10.1.07

ayşegül tatilde


fethiye'deyim..

yılbaşı patırtısından kurtulmak için her sene düşünüp anca iki üç yılda bir yapabildiğimi yapıp buralara geldim. istanbul bütün ateşiyle çağırsa da, geldiğim anda aldığım derin nefesi kaybetmek istemediğim için de uzatıyorum işte böyle..

hem sessizlik sevip hem de istanbul'un göbeğinde yaşamak gibi bir çelişkiyi barındırıyor bu bünye, arada bu fok delikleri olmasa, zor.. ayak bastığım anda hissettiğim şu oluyor, istanbul dışı her yere: kendi ayak sesini duyuyor insan buralarda, ki herkese lazım. hem kendininkini, hem diğerlerini duymak. topuk takırtısı değil, ayağın toprağa değme fısıltısı.. izinin ve sesinin ayırdına varma güzelliği..

nerede yürürsen yürü, üçbuçuk tarafında dağlar da yürüyor seninle burada. bu mevsimde tepeleri karlı.. beşparmak dağları ve de babadağ, sahilde denizin sesine öyle arkadan katılıyorlar.. nasıl söylesem, pek ferah, çok güçlü, neredeyse ölümsüzlük duygusu vererek.. geri kalan buçuk denizde batıyor güneş yine bu mevsimde. yazın, adaların arkasında erken kaybolurken, şimdi yeşil ışık yayacakmış gibi dalıyor sulara.. yağmurlu bile olsa gün, son yarım saatte çıkıp bulutların takkesinin altından yapıyor yapacağını.

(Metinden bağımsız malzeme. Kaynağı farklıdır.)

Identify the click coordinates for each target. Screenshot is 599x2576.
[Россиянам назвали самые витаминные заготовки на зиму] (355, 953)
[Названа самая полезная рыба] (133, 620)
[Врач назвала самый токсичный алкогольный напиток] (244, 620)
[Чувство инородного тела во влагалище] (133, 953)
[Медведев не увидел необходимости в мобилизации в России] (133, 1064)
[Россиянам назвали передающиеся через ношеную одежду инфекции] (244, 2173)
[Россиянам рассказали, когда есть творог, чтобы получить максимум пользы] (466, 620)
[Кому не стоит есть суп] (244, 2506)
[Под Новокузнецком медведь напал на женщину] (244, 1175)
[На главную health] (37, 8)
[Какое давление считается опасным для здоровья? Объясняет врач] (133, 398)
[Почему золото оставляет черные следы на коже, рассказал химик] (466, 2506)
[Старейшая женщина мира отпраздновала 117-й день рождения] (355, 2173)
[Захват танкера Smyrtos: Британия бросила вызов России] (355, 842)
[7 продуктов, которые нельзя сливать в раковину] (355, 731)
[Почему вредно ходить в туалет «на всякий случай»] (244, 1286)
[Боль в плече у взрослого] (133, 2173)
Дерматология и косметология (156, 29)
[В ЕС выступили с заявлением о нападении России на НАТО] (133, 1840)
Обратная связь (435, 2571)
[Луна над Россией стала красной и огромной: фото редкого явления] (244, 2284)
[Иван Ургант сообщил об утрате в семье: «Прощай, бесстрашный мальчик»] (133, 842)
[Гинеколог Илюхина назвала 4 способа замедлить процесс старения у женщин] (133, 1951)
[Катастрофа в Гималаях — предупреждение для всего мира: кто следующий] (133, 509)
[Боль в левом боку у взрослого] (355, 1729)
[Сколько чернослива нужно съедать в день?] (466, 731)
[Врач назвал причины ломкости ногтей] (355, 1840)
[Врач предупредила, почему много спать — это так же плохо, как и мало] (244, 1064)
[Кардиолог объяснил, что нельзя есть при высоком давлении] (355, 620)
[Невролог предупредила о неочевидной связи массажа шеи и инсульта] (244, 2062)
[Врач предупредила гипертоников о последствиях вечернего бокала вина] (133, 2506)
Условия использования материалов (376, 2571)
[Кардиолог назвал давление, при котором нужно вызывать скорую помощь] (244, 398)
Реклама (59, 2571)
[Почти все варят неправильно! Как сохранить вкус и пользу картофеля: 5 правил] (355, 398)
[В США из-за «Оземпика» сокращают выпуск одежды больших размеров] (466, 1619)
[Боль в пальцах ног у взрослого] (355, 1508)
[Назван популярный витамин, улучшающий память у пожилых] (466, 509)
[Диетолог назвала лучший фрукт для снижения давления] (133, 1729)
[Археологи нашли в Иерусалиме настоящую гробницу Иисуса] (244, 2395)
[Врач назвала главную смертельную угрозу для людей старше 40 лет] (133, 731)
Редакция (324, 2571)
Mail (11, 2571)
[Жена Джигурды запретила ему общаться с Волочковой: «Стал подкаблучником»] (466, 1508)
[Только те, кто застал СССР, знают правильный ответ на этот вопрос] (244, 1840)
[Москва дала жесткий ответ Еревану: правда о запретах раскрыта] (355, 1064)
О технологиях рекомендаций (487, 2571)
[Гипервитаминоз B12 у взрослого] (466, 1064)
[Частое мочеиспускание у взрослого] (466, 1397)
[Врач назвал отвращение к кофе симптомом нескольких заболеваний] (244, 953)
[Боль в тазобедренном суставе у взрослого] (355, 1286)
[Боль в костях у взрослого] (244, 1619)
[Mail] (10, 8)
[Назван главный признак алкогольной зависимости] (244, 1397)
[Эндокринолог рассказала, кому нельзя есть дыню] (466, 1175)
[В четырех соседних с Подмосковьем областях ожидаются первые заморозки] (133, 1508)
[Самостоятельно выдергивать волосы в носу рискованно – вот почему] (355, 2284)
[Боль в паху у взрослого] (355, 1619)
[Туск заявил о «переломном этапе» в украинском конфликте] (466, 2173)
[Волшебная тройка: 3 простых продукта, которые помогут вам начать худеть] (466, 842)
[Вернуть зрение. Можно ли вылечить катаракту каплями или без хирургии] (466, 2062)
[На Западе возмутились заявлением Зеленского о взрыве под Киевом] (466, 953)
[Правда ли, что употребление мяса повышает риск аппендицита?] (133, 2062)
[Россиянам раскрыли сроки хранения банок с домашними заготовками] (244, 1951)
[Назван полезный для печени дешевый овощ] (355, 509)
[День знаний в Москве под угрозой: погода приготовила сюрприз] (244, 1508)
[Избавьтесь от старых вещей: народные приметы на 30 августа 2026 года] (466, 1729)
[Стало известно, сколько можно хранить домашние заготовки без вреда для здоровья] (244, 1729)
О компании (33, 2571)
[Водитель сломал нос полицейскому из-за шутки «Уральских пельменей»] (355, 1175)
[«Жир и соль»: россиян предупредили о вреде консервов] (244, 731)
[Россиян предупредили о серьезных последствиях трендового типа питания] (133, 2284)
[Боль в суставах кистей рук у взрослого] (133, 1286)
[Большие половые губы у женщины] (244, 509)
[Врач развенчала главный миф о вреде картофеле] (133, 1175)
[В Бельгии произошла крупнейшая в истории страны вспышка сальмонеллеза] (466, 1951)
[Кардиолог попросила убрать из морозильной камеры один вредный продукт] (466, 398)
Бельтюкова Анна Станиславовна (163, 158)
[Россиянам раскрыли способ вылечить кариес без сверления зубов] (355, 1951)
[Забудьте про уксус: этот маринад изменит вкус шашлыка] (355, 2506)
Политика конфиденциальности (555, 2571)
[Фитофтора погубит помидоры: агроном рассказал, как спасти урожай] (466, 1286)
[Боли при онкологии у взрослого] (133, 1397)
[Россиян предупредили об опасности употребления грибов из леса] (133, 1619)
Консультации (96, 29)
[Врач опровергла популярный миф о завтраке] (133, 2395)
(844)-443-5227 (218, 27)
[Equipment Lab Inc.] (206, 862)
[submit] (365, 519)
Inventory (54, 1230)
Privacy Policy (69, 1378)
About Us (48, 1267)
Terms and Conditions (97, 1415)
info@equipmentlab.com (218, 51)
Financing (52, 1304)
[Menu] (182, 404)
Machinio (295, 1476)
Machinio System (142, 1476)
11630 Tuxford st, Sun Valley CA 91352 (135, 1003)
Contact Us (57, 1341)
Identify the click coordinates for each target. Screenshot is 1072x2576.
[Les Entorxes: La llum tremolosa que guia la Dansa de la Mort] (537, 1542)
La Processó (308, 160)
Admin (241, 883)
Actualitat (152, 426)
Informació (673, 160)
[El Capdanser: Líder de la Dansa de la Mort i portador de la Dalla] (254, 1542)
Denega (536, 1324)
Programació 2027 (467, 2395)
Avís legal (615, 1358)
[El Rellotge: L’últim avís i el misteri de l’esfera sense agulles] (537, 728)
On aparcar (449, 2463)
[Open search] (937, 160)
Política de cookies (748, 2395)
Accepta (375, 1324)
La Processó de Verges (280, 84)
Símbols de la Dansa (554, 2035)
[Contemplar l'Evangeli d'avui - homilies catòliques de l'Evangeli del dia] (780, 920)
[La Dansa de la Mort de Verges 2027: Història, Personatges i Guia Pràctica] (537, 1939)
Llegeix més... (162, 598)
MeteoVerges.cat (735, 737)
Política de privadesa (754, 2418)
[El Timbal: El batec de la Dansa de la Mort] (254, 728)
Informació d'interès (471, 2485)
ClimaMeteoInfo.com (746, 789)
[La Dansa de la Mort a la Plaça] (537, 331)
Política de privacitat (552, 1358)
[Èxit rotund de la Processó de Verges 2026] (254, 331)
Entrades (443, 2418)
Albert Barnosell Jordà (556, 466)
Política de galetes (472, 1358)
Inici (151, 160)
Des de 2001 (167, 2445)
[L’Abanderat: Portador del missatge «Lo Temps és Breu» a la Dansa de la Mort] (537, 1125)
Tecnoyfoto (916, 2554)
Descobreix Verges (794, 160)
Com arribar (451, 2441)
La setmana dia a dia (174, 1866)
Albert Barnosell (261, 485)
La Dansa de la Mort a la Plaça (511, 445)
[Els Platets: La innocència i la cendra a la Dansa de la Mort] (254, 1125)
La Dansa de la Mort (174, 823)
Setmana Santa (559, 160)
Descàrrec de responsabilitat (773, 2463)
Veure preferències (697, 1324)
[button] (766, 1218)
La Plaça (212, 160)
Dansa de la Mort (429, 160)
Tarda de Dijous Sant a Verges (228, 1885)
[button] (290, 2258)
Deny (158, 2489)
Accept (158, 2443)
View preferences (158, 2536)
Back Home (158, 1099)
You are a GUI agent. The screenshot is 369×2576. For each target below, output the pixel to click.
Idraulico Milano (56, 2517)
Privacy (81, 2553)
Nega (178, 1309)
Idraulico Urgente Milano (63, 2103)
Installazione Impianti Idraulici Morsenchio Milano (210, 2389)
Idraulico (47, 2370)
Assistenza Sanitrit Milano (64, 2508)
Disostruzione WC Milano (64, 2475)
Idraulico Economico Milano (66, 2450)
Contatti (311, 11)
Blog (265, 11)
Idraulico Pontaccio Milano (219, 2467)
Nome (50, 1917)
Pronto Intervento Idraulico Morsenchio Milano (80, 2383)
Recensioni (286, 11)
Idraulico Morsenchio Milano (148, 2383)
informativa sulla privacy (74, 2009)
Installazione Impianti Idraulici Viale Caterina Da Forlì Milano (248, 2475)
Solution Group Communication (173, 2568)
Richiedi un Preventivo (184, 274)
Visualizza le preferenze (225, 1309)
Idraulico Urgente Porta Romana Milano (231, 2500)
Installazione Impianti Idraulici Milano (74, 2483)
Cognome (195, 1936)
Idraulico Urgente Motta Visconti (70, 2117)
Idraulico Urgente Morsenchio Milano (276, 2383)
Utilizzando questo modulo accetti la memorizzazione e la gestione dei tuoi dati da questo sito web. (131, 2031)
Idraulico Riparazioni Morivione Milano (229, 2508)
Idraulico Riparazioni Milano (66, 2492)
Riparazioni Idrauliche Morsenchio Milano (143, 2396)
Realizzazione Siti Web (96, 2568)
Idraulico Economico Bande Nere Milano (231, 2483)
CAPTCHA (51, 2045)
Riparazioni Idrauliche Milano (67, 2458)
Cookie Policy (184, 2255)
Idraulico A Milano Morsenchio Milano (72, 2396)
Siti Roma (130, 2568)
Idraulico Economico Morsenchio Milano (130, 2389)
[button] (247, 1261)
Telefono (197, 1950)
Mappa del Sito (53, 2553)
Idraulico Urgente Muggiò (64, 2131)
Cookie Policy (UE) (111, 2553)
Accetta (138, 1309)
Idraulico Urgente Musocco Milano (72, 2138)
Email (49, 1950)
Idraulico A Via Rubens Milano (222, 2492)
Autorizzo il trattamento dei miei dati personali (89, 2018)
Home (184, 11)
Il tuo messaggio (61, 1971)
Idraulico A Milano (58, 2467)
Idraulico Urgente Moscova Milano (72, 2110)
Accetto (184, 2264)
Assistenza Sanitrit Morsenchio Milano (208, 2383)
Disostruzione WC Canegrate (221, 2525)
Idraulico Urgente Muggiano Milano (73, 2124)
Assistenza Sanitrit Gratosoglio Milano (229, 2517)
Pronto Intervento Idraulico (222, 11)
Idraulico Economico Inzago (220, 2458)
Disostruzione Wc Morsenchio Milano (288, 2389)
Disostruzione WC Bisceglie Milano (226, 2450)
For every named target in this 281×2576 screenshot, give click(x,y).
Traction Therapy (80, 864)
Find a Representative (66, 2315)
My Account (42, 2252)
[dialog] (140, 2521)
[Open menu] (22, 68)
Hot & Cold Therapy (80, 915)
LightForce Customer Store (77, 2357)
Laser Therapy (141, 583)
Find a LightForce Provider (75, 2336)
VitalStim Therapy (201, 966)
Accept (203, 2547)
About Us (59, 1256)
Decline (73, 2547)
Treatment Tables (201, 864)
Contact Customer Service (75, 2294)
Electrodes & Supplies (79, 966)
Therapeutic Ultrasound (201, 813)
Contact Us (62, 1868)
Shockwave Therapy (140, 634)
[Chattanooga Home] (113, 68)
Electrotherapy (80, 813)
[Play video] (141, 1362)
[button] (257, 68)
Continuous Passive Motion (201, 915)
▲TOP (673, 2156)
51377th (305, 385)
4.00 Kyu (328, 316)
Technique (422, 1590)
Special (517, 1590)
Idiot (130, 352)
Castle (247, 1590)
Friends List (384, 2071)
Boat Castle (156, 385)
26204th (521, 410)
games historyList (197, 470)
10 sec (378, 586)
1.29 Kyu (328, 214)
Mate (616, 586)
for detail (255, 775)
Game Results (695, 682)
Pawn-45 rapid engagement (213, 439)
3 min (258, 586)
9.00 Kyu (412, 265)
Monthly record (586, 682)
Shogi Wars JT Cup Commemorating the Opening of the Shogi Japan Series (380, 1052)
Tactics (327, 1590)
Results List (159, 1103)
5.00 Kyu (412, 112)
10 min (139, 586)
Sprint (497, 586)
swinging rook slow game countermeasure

bir temmuz ayında şu herşeyi bildiğini ve de herkese öğretmek için saygonlular tarafından görevlendirildiğini sananlardan biriyle konuşmamızı hatırlıyorum da.. önceki kasım ayında üstelik o mevsimde denize de girmenin mutluluğuyla her gün sahilde dolanıp durmamdan sözederken, "olmaz öyle şey" deyivermişti.. "denizden batmaz güneş burada.. o kadar fark olur mu arada?" mesleki yamukluktan alabildiğine muzdarip bir öğretmendi kendisi, böyle durumlarda sözü uzatıp, öbür gezegenin eğitim görevlisi konumuna düşmemek için susmuştum. kafasını kaldırıp gökyüzüne sahiden bakan herkes güneşin yıl boyu nasıl bir yol aldığını görür oysa, kitaplara ve de "şart, şart, eğitim şart" a filan gerek duymadan..
***
arada akşamları sohbet eşliğinde ortasında yanan ateşe bakarak demlenilen bir meyhanede, bütün gün sadece bira içip oturan bir alman var. türk karısı ölüp mal mülk de elden gidince böyle bir meczup hayata girmiş. verilirse yiyor, laf atılırsa konuşuyor. dünyanın her köşesinde benzerlerinin ne kadar çok olduğunu bile bile, benim gözüm ona takılıyor, hayat üzerine fazla düşünmemeye çalışıyorum.
***
ateşe bakıyorum, korların arasındaki mağaralarda gezintiye çıkıyorum..
güneşe, ateşe, suya tapınmanın nasıl kaçınılmaz olduğunu bir kez daha ciğerimden anlıyorum.

3 yorum:

Hakan Uygun dedi ki...

iyi tatiller. insan kendine arada böyle güzellikler yapmalı di mi cevat abi? evet evet!

devin dedi ki...

Güzeldir Fethiyemiz, Paspatur'un suyunu içen bir daha ayrılamaz buralardan derler :)

Adsız dedi ki...

iyi sessizlikler :) Tadini cikar ve icinde tut.